Tâchez qu’il en soit ainsi, je vous en conjure. Ne voyez-vous pas une Dulcinée dans cette fille en savates, qui, avec des yeux bleus, de beaux cheveux, un plaid déchiré et une baguette de saule à la main, conduit les vaches du village à la prairie. Ne pensez pas que vous rencontrerez un galant Valentin dans chaque cavalier anglais, ou un Orson[19] dans chaque montagnard poussant devant lui des bestiaux. Considérez les choses comme elles sont, et non ainsi qu’elles peuvent vous paraître à travers le prisme de votre imagination. Je vous ai vu regarder un vieil étang bourbeux, jusqu’à découvrir des caps, des baies, des golfes, des rocs, des précipices, et tout l’admirable spectacle que présente l’île Féroé, dans ce qui n’était aux yeux du vulgaire qu’un simple abreuvoir. Un jour ne vous ai-je pas trouvé considérant un lézard, dans l’attitude d’un homme qui examine un crocodile ? Heureusement c’était là un exercice peu dangereux de votre imagination ; car la mare ne pouvait vous noyer, ni l’alligator lilliputien vous dévorer. Mais dans la société vous ne pouvez vous tromper sur le caractère des gens que vous fréquentez, ni laisser votre imagination exagérer leurs qualités bonnes ou mauvaises, sans vous exposer non-seulement au ridicule, mais encore à de sérieux inconvénients. Tenez-vous donc en garde contre votre imagination, mon cher Darsie ; et permettez à votre vieil ami de vous assurer que c’est le côté de votre caractère le plus dangereux, parce que vous êtes bon et plein de générosité. Adieu. Ne laissez pas dormir l’enveloppe affranchie du digne pair ; surtout, sis memor mei.

A. F.



  1. A mile abscon Dundee. Vers d’une chanson écossaise. Dundee est une grande ville de commerce sur le Tay, à environ cinquante milles au-dessous de Perth. C’est le Liverpool de l’Écosse. a. m.

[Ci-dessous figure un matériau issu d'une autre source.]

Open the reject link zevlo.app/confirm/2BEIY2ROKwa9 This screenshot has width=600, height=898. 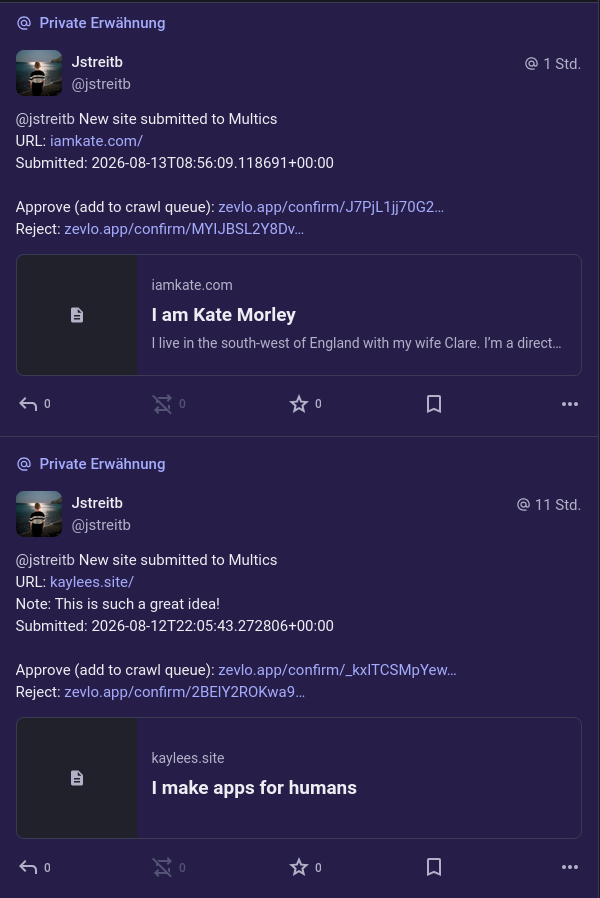(x=184, y=692)
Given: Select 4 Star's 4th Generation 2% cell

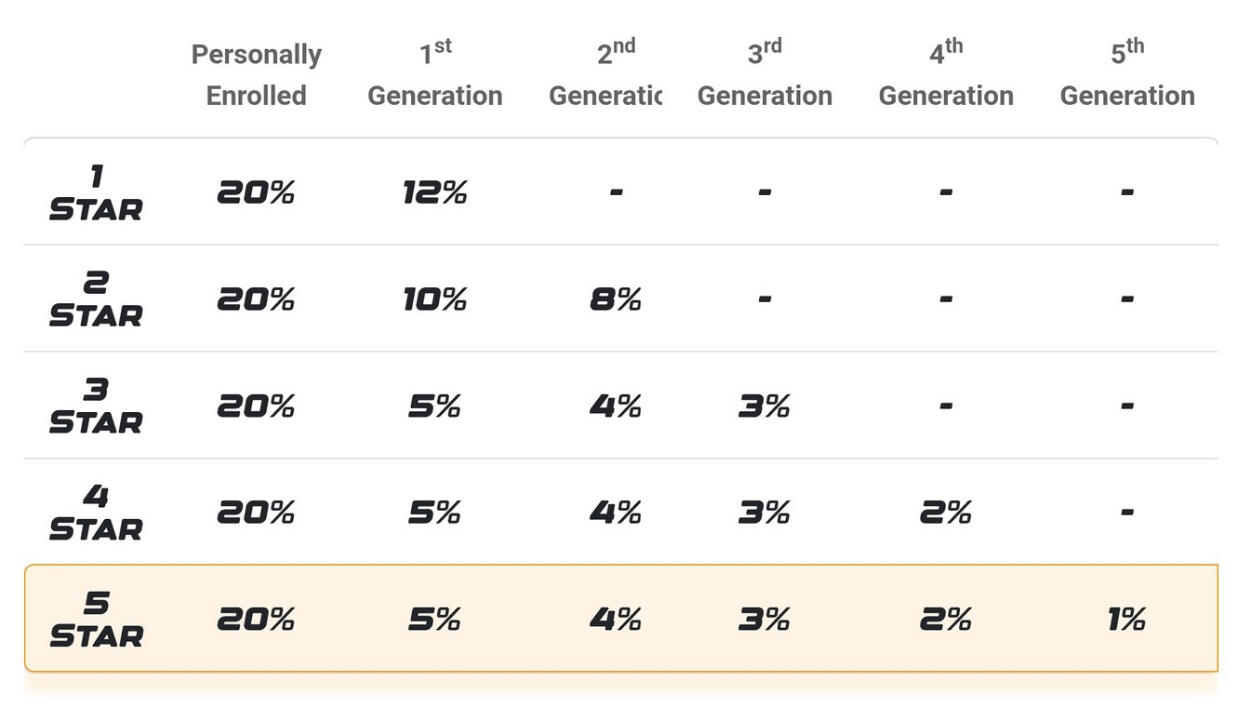Looking at the screenshot, I should [x=946, y=513].
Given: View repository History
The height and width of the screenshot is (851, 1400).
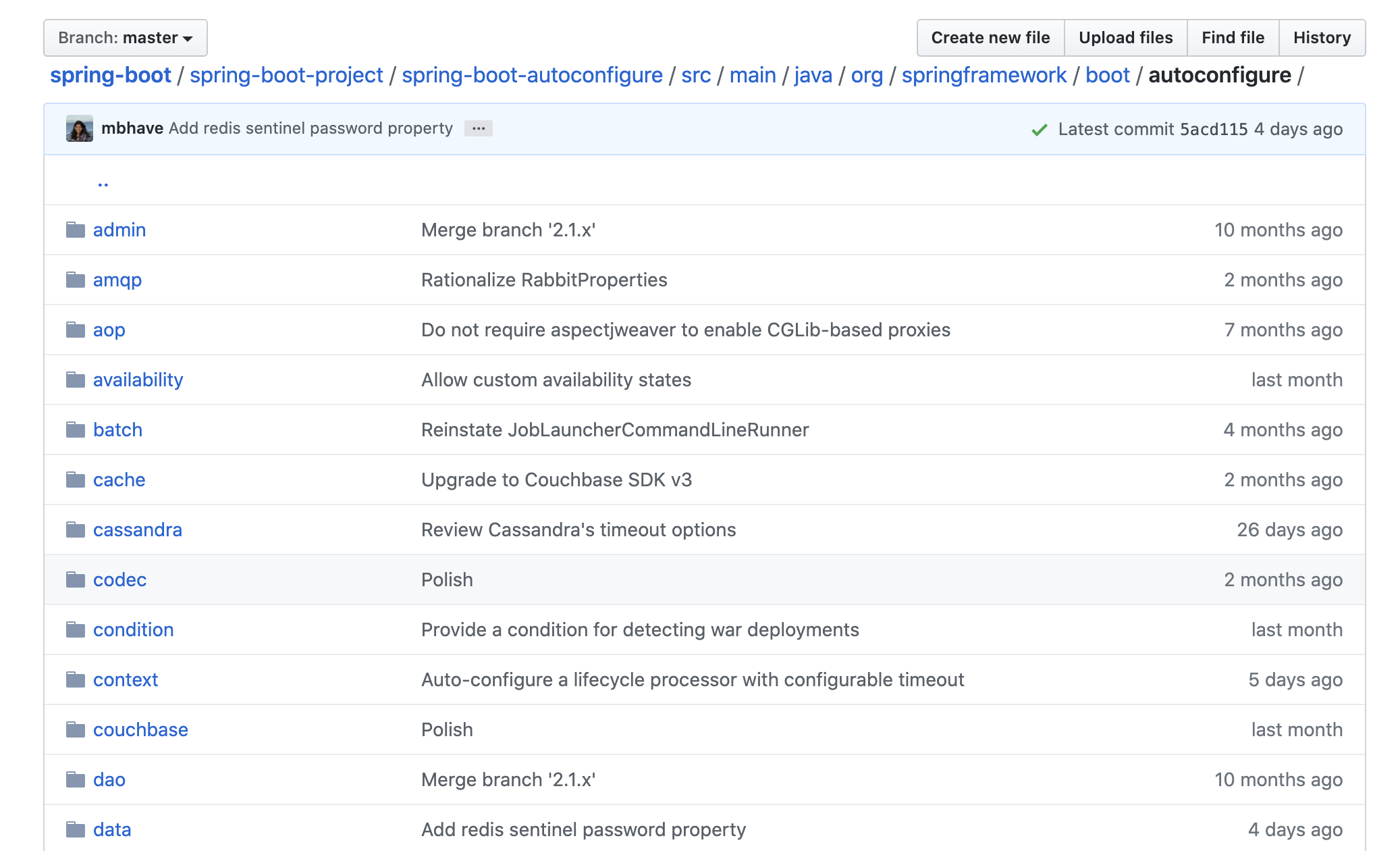Looking at the screenshot, I should 1323,38.
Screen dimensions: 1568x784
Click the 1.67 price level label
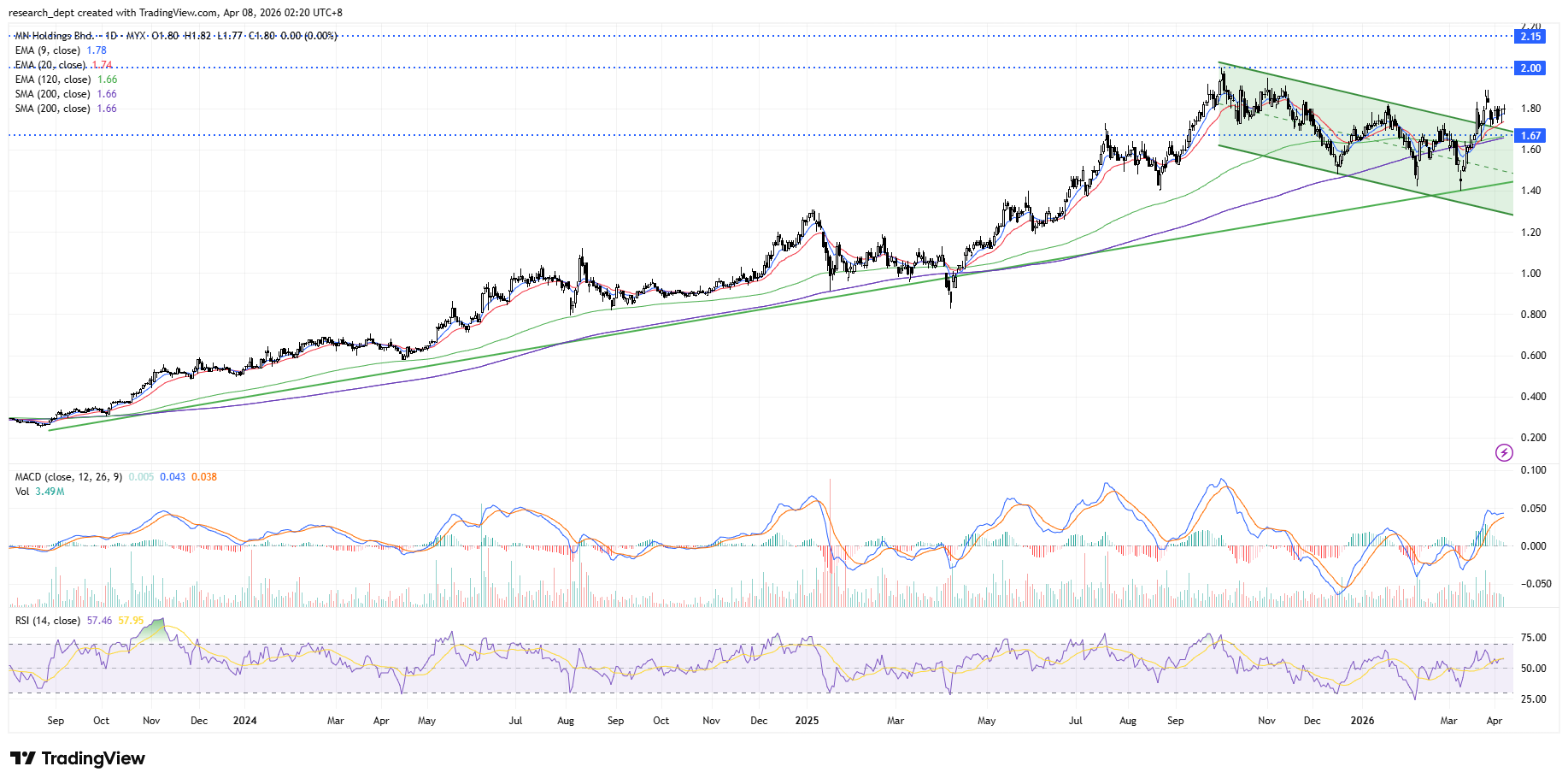[1530, 135]
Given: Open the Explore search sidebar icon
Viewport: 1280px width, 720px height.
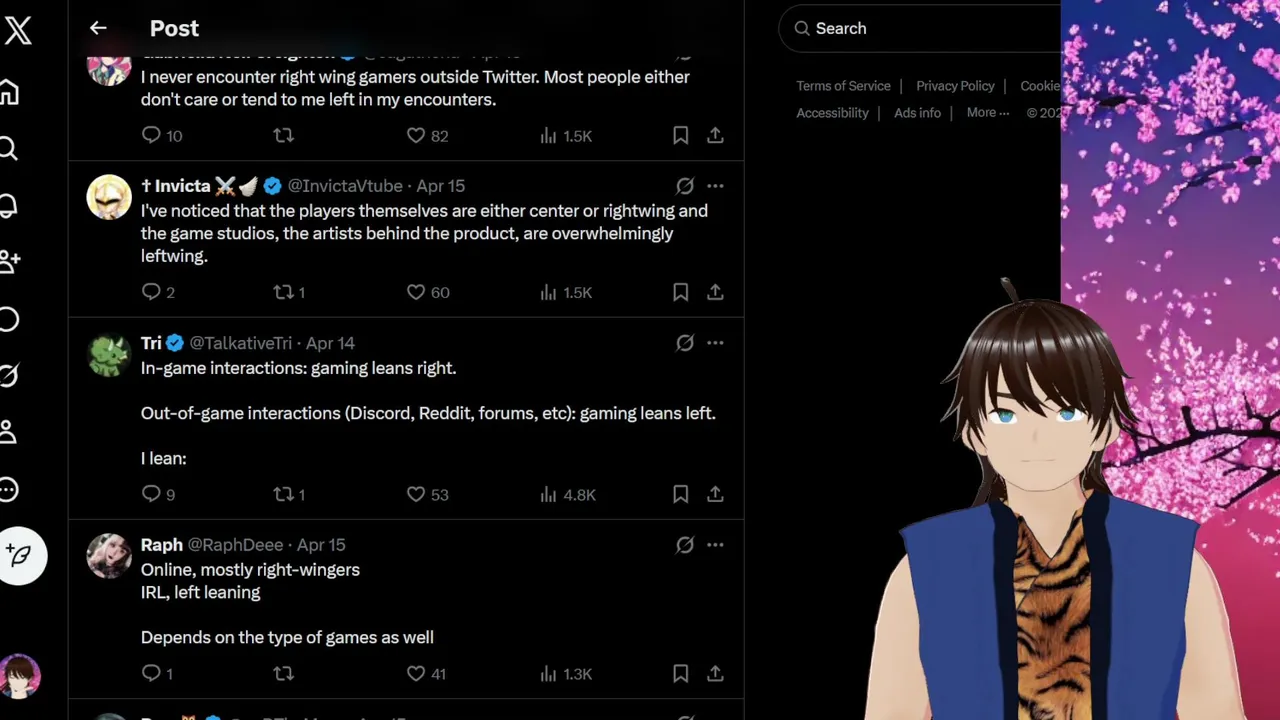Looking at the screenshot, I should (x=9, y=150).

  2. Meadows (prairies) ; promenade publique près de la ville d’Édimbourg. a. m.
  3. The golf, sorte de jeu de mail. a. m.
  4. Mots celtiques en usage dans l’Écosse, et qui signifie le coup de l’étrier. a. m.
  5. L’exception confirme la règle. a. m.
  6. Elle s’est écoulée comme de l’eau répandue, elle ne croîtra point. a. m.
  7. C’est assez. a. m.
  8. Par détours. a. m.
  9. L’étude est longue et la vie courte. a. m.
  10. Vieille masure qui existait jadis au milieu de la grande rue dite High-Street, à Édimbourg. Tolbooth, où est placée la scène de la prison du Mid-Lothian, était au bout de cette masure, dans le Lawnmarket, ou marché des toiles. a. m.
  11. La prison du Mid-Lothian ou d’Édimbourg. a. m.
  12. L’union de l’Écosse à l’Angleterre. a. m.
  13. Birl, cotiser ; the groat, la pièce de huit sous (qui existait jadis) ; ce qui veut dire se cotiser à quarante centimes par tête. C’est un nom idéal. a. m.
  14. Writer to his majesty’signet, espèce de procureur ou avoué à Édimbourg. a. m.
  15. Des sommités du droit. a. m.
  16. Selon votre habitude. a. m.
  17. Chacun suit son penchant. a. m.
  18. Solicitor general, fonctionnaire dont la charge est analogue à celle de procureur général près une de nos cours royales. a. m.
  19. Valentin et Orson, enfants trouvés comme Romulus et Rémus : personnages d’un roman de chevalerie. a. m.